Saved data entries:
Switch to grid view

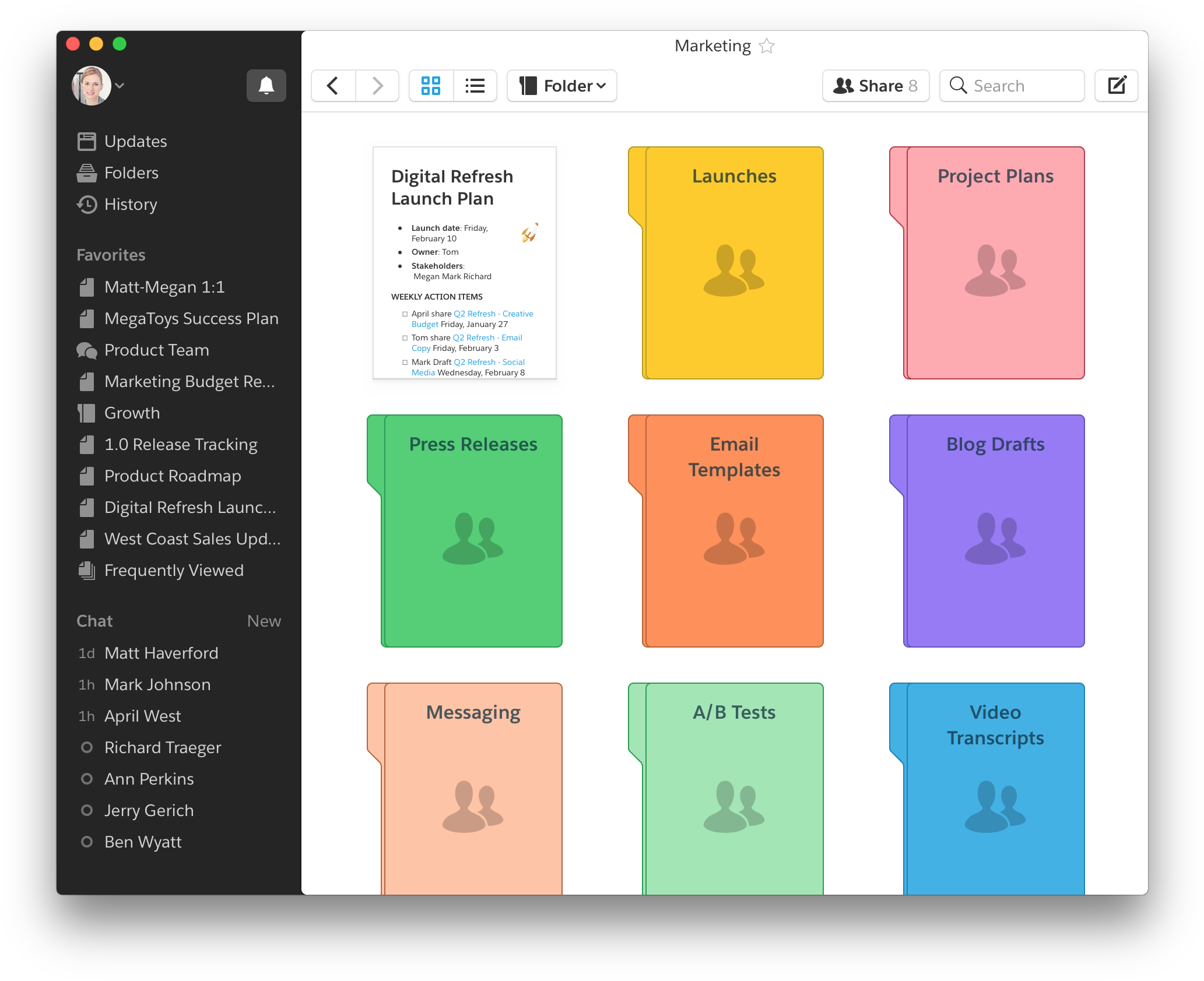coord(431,86)
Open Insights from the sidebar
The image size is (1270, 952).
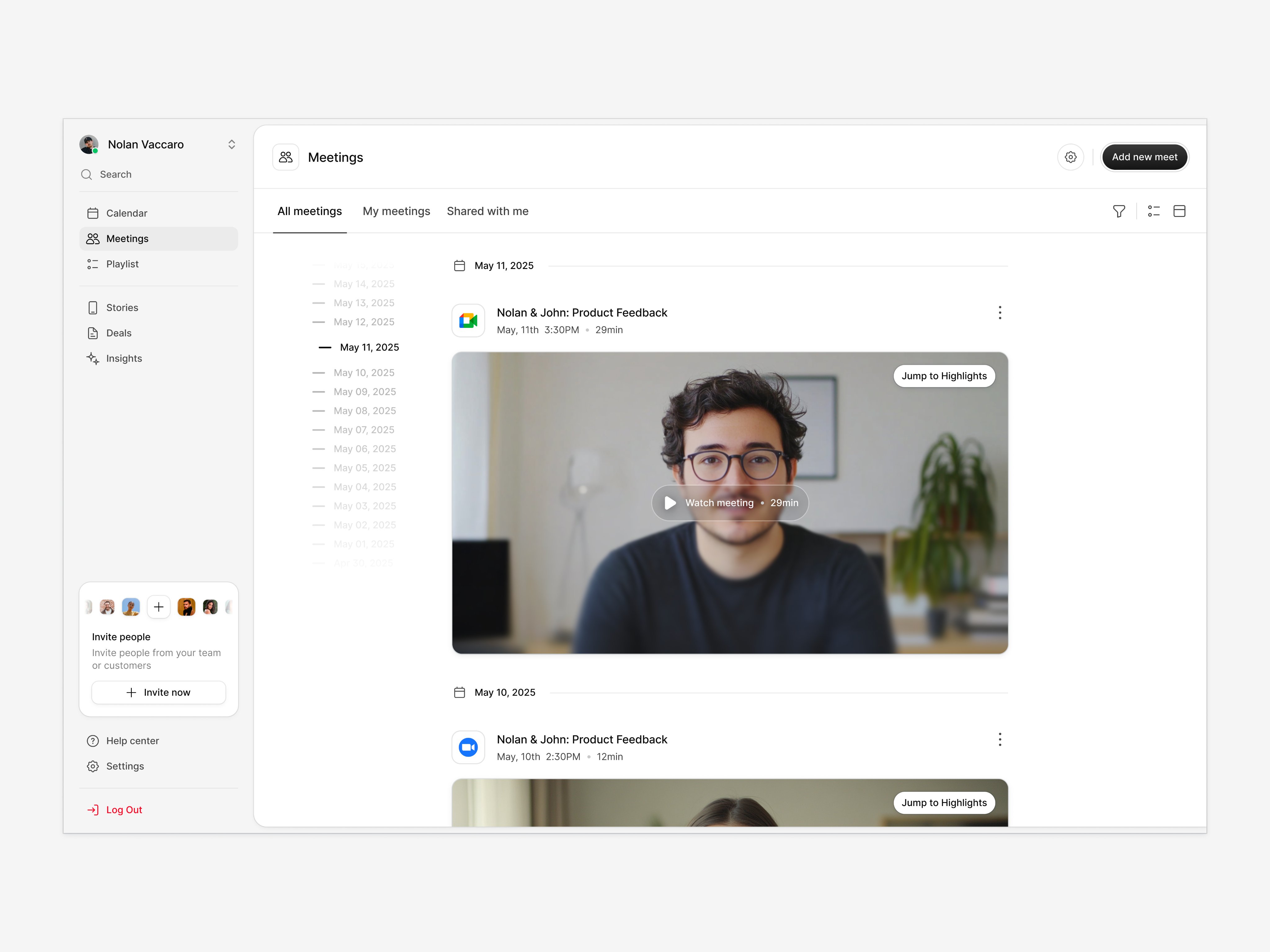(123, 359)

■ **EXERCISE OBJECTIVE**:
Every record must be returned exactly. Leave its pictures out.

■ **SOLUTION TO THIS EXERCISE**:
Switch to grid view

coord(431,86)
Open Insights from the sidebar
The image size is (1270, 952).
(123, 359)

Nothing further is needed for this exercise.